Stewart has been pushing his “Copyleft Trolls” paper, including online. It’s not really a paper in the law review tradition. It’s way more loaded and activist than that. It’s more like a blog post with footnotes, and of course there is an actual blog post.
It doesn’t surprise me that Doctorow picked it up. It’s on-story and on-tone for him.
But if you read the paper, Stewart doesn’t actually grok copyleft:
The movement to reform or replace copyright with a system more suited to online use and culture, particularly favoring noncommercial secondary uses through contract-based alternatives, is sometimes called “copyleft.”
A lot of the licenses he’s talking about, or the licenses involved in many of the cases he’s talking about, aren’t copyleft at all. A lot of the suits are about CC-BY licensed work where the users didn’t give attribution.

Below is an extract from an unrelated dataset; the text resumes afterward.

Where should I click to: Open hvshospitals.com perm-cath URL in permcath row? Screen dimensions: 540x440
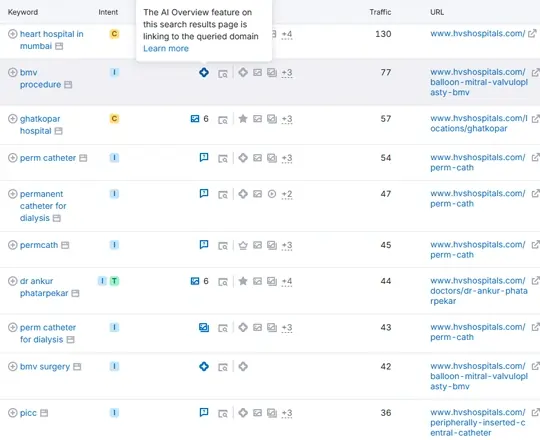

I’m not a fan of many of those lawsuits. Or the lawyers who bring them. But the idea that every license should have a grace provision that saves people who violate the terms isn’t open and shut. There are certainly cases where it makes way more sense, and is perfectly fair, for creators to choose the older 3.0 CC licenses that don’t have the “fix”.
There was a parallel push from Red Hat and some others to get Linux contributors to “backport” a GPLv3-style grace provision into the GPLv2 terms for their past contributions. Whole 'nother topic, but related, for those following along from a strictly software point of view.